→ **REQUIRED WORK**
Using the data beneath this instruction, retype only the lines from the one that contains "The width and height of the screenshot is (788, 443)." down to the one that contains "Image resolution: width=976", both included, exactly as they appear.

→ **MATERIAL FOR THIS TASK**
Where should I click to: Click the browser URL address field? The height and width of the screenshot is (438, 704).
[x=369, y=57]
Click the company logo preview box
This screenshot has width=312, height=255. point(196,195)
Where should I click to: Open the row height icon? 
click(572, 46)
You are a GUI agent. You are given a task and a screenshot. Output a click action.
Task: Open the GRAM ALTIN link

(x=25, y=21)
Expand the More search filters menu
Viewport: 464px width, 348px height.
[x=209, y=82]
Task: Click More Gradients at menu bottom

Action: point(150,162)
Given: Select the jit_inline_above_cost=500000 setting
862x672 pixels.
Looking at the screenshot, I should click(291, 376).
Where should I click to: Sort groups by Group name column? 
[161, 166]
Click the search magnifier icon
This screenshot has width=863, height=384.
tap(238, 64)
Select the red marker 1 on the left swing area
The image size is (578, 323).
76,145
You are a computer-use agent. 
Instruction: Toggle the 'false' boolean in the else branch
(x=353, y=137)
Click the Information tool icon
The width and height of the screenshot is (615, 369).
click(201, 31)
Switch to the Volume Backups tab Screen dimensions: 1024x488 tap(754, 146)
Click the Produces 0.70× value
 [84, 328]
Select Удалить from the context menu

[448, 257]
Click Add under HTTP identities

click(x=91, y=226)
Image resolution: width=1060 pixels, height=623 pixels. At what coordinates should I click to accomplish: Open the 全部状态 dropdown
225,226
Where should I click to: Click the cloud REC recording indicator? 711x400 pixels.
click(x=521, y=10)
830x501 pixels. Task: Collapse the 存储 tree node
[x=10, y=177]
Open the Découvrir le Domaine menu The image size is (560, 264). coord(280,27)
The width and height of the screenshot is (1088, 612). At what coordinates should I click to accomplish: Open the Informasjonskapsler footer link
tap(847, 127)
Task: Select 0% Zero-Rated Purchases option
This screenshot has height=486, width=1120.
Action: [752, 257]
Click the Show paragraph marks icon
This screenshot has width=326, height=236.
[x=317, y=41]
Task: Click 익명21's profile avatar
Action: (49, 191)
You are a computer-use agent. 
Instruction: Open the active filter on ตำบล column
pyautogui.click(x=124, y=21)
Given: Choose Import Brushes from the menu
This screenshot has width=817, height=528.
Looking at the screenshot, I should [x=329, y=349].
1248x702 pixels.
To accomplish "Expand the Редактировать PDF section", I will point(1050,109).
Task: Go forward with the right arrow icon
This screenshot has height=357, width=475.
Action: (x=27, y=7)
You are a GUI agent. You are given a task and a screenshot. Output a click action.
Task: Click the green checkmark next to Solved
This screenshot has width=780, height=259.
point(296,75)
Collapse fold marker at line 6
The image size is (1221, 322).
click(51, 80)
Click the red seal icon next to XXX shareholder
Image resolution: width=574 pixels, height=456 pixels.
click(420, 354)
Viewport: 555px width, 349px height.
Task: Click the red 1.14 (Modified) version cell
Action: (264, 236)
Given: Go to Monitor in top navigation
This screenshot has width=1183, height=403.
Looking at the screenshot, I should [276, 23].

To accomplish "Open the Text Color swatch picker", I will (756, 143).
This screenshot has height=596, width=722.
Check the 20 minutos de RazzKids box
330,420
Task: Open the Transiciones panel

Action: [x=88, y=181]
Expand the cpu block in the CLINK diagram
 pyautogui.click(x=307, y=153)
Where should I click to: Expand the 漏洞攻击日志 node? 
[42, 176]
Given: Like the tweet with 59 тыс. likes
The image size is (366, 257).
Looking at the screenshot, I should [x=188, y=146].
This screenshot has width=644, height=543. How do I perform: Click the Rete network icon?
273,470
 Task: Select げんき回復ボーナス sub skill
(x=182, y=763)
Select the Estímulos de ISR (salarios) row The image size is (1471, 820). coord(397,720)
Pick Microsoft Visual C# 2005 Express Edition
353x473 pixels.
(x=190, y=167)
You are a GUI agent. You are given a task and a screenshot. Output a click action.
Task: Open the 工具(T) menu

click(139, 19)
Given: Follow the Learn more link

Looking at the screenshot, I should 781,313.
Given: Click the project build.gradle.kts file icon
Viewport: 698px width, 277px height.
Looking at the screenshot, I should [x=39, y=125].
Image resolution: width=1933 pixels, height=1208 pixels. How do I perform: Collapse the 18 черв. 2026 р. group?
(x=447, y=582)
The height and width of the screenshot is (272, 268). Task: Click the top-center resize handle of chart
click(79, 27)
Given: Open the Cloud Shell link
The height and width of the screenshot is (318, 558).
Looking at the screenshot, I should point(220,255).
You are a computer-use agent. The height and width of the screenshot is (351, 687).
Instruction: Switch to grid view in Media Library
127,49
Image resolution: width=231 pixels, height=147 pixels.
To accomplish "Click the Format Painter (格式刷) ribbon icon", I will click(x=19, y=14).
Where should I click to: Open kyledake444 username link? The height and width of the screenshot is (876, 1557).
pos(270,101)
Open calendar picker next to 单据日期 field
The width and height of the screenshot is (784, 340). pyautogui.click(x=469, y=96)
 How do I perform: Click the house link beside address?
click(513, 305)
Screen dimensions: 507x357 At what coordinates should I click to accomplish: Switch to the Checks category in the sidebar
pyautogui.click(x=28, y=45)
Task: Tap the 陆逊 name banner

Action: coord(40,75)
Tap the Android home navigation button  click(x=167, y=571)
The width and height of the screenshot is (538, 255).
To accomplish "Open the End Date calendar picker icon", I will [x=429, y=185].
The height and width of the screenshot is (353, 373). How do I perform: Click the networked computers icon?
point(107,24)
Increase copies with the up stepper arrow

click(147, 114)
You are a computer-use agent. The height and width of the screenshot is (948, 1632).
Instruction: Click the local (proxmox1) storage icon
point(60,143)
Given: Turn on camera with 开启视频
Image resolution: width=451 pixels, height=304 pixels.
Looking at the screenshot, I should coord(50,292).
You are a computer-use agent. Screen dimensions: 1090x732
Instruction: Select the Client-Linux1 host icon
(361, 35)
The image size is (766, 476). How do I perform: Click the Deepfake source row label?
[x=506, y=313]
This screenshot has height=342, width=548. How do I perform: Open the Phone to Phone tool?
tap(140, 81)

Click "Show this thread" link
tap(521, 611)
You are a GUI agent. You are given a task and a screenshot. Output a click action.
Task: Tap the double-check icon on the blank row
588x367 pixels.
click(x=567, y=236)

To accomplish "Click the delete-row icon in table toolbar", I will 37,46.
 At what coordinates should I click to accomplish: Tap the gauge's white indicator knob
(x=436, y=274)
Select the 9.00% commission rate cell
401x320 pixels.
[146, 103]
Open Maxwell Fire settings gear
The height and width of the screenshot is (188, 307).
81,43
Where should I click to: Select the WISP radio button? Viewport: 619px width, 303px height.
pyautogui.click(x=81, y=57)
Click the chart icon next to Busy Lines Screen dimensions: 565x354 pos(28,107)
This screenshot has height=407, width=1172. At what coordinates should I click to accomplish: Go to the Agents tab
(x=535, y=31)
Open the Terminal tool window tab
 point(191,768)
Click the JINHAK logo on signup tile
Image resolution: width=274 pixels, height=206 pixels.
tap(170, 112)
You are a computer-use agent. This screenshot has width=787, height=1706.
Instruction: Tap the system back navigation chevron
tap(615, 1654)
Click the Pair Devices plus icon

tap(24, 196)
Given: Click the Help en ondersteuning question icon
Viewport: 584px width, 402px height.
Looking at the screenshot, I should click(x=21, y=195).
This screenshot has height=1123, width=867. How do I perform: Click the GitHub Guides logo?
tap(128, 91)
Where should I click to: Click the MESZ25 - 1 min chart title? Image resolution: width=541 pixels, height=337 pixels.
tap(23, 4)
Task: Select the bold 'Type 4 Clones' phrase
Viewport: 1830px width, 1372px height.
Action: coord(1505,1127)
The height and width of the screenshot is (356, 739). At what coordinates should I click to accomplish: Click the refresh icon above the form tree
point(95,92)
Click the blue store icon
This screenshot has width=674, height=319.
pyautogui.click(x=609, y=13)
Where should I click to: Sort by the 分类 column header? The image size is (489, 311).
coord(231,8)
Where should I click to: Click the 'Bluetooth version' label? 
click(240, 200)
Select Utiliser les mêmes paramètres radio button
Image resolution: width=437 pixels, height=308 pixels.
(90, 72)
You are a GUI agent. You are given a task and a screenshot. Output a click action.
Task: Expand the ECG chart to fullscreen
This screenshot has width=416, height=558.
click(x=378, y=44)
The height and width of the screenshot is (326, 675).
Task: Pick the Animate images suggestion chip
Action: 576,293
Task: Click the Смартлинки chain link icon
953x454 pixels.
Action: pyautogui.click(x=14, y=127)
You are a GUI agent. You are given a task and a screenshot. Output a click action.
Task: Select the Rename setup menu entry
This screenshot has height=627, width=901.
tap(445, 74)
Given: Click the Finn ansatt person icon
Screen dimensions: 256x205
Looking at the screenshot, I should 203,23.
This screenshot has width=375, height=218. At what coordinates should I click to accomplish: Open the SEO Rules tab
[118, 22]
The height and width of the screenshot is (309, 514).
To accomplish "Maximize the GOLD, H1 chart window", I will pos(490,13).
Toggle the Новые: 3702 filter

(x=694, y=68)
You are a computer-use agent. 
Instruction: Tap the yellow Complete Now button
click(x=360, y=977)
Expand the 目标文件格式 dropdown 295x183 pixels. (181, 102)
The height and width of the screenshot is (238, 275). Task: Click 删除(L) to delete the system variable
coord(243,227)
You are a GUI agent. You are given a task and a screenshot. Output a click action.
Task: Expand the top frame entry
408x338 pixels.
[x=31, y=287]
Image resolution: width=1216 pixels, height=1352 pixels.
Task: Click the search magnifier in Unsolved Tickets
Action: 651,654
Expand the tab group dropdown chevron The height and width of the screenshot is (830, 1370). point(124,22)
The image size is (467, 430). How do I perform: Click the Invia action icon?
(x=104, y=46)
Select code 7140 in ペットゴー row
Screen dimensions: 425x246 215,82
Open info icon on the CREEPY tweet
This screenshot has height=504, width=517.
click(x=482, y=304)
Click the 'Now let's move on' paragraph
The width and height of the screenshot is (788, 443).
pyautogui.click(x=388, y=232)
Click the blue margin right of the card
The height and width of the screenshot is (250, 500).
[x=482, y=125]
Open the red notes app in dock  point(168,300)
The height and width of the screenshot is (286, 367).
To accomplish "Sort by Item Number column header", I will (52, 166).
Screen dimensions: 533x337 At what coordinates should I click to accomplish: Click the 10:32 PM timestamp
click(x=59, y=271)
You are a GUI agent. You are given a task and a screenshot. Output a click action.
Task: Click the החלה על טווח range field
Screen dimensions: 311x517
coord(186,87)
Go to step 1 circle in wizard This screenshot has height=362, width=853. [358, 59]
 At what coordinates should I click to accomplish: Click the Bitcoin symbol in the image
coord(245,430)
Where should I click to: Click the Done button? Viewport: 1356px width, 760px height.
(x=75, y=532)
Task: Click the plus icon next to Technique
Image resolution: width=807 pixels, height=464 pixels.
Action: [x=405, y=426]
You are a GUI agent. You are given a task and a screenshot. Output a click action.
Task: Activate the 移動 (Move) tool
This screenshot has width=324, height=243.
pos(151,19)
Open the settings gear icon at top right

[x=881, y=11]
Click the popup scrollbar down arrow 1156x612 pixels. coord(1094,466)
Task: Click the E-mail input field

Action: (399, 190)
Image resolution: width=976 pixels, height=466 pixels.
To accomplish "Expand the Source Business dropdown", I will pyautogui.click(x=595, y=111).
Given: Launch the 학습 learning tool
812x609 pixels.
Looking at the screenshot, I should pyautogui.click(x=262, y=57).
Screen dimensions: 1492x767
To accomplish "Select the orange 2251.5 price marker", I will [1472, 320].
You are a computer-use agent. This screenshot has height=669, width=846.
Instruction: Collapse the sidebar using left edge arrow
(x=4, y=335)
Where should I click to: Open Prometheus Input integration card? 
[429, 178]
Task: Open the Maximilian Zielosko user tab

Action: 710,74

→ **ANSWER**
The width and height of the screenshot is (788, 443).
pyautogui.click(x=388, y=232)
Click the blue margin right of the card
The height and width of the screenshot is (250, 500).
[x=482, y=125]
Open the red notes app in dock  point(168,300)
The height and width of the screenshot is (286, 367).
To accomplish "Sort by Item Number column header", I will (52, 166).
Screen dimensions: 533x337 At what coordinates should I click to accomplish: Click the 10:32 PM timestamp
click(x=59, y=271)
You are a GUI agent. You are given a task and a screenshot. Output a click action.
Task: Click the החלה על טווח range field
Screen dimensions: 311x517
coord(186,87)
Go to step 1 circle in wizard This screenshot has height=362, width=853. [358, 59]
 At what coordinates should I click to accomplish: Click the Bitcoin symbol in the image
coord(245,430)
Where should I click to: Click the Done button? Viewport: 1356px width, 760px height.
(x=75, y=532)
Task: Click the plus icon next to Technique
Image resolution: width=807 pixels, height=464 pixels.
Action: [x=405, y=426]
You are a GUI agent. You are given a task and a screenshot. Output a click action.
Task: Activate the 移動 (Move) tool
This screenshot has width=324, height=243.
pos(151,19)
Open the settings gear icon at top right

[x=881, y=11]
Click the popup scrollbar down arrow 1156x612 pixels. coord(1094,466)
Task: Click the E-mail input field

Action: (399, 190)
Image resolution: width=976 pixels, height=466 pixels.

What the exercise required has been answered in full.